The material below should be copied line for line, please, with pictures omitted.

Records supplied section start

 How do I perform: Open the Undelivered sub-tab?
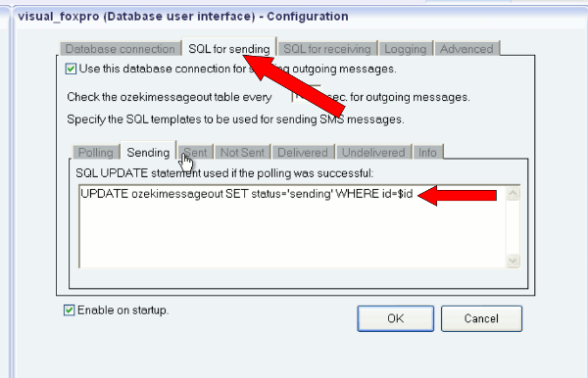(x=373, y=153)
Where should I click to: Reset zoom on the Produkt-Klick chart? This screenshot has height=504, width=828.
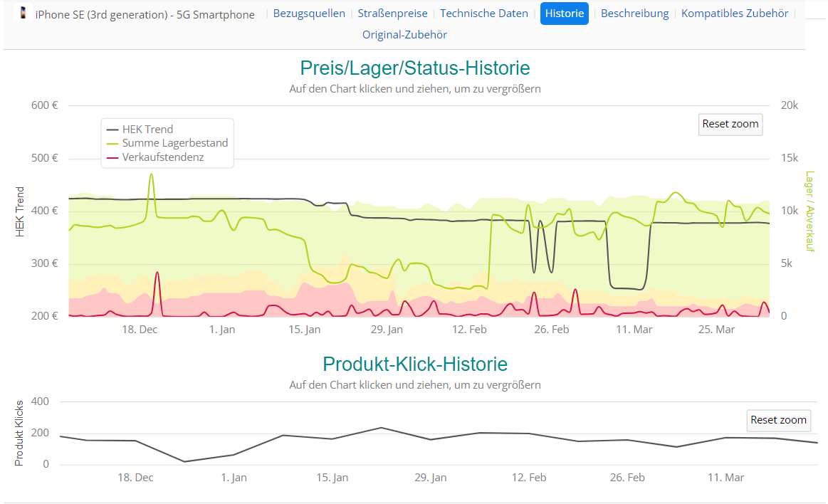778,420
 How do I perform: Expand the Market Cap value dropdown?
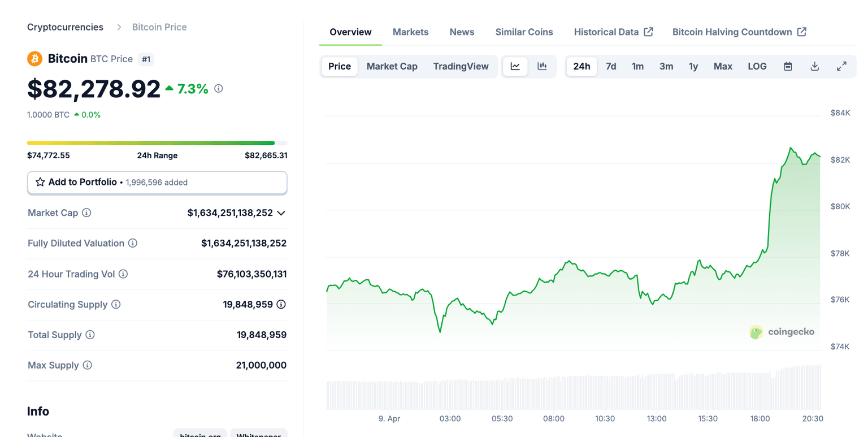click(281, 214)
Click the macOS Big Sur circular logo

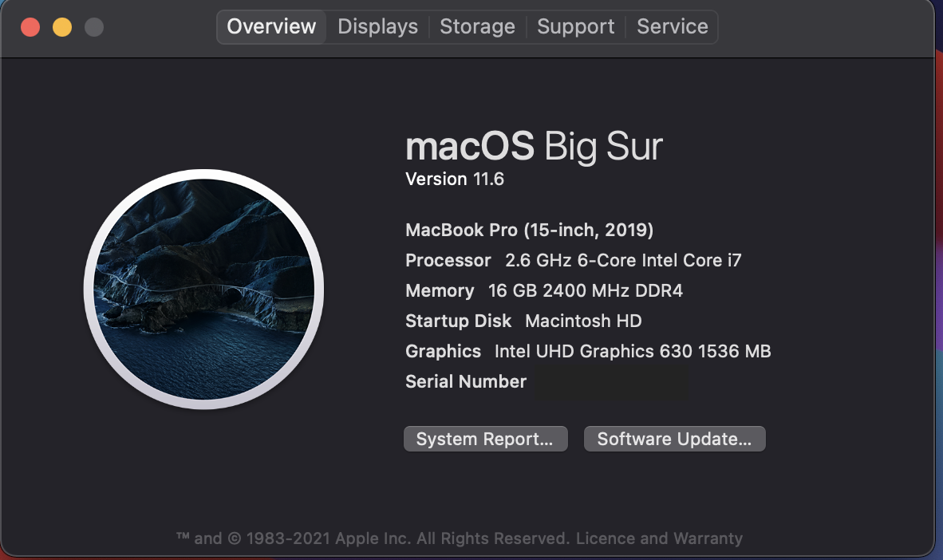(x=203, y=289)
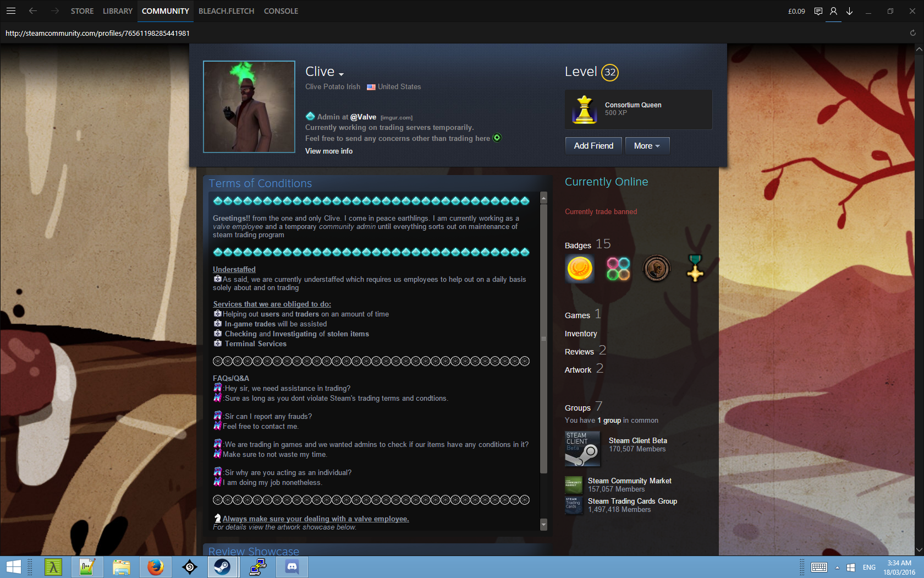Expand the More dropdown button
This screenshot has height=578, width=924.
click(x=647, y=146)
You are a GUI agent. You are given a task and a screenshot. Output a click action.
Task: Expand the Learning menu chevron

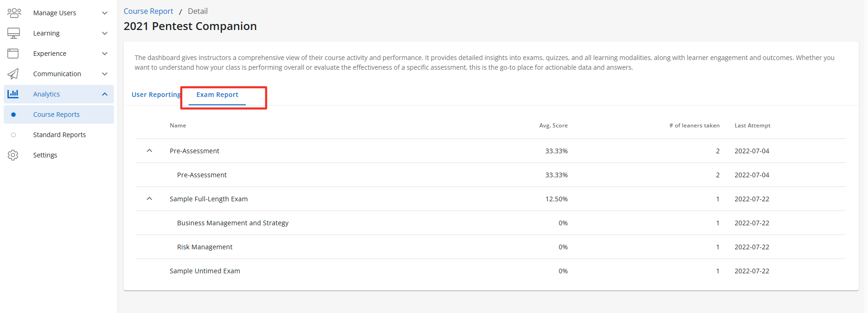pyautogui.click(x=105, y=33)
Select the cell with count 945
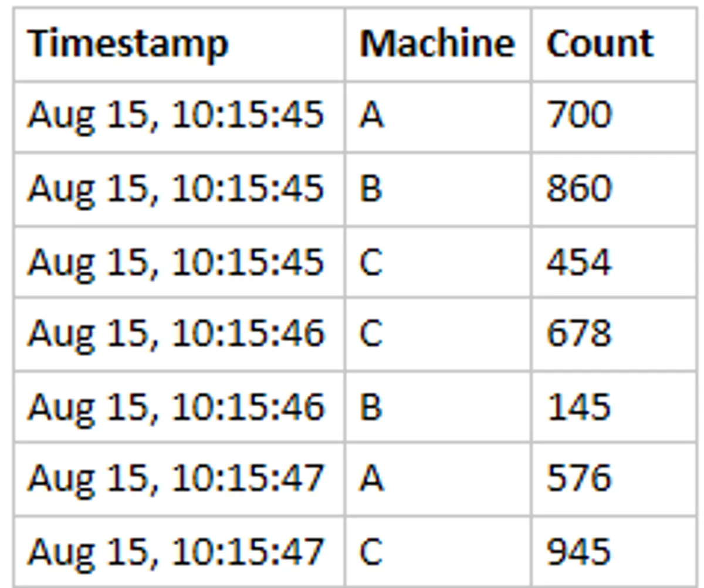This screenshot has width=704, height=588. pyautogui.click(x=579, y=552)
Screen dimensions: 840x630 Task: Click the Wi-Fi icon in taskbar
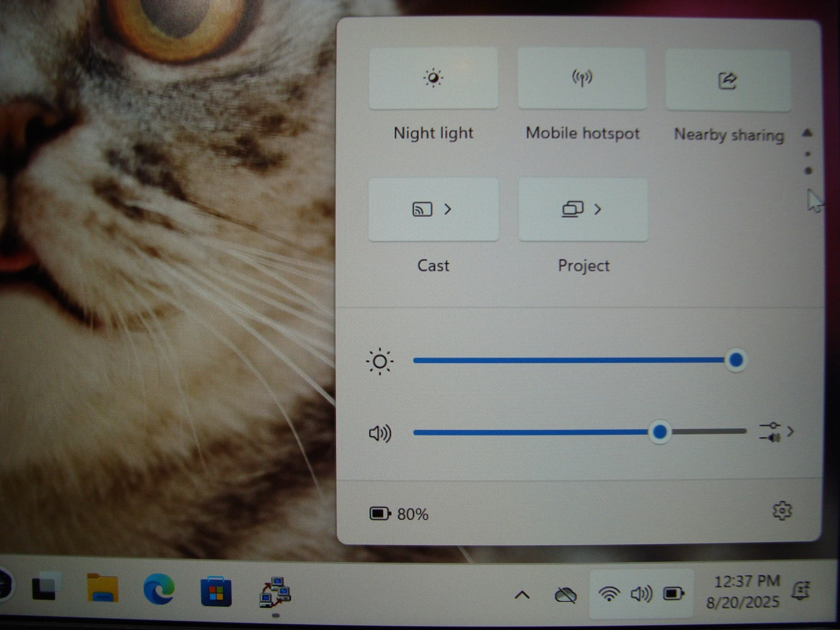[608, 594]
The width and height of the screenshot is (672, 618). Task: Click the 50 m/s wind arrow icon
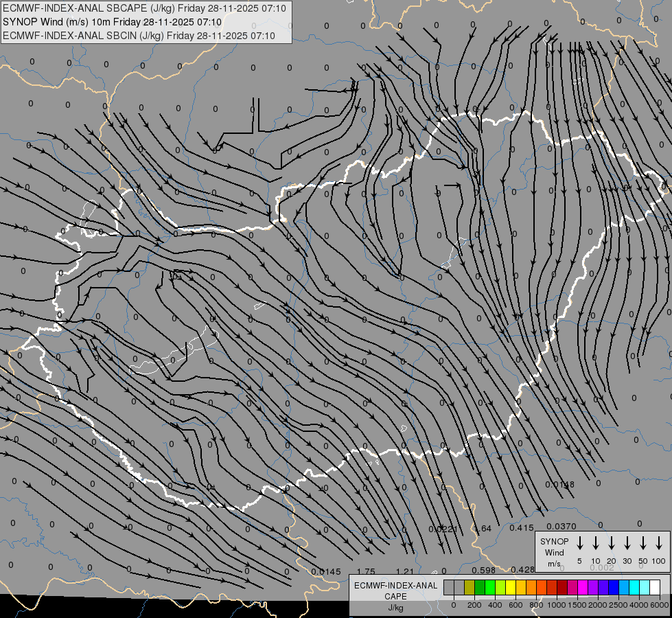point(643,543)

Records supplied section end

* [Response below]
 How do I perform: Open the Undelivered sub-tab?
(x=373, y=153)
Where should I click to: Reset zoom on the Produkt-Klick chart? This screenshot has height=504, width=828.
778,420
 How do I perform: Expand the Market Cap value dropdown?
click(281, 214)
Click the macOS Big Sur circular logo

(x=203, y=289)
Expand the More dropdown button
This screenshot has height=578, width=924.
click(x=647, y=146)
You are a GUI agent. You are given a task and a screenshot. Output a click action.
Task: Expand the Learning menu chevron

pyautogui.click(x=105, y=33)
Select the cell with count 945
This screenshot has width=704, height=588. pyautogui.click(x=579, y=552)
Screen dimensions: 840x630 Task: Click the Wi-Fi icon in taskbar
[608, 594]
The width and height of the screenshot is (672, 618). Task: Click the 50 m/s wind arrow icon
point(643,543)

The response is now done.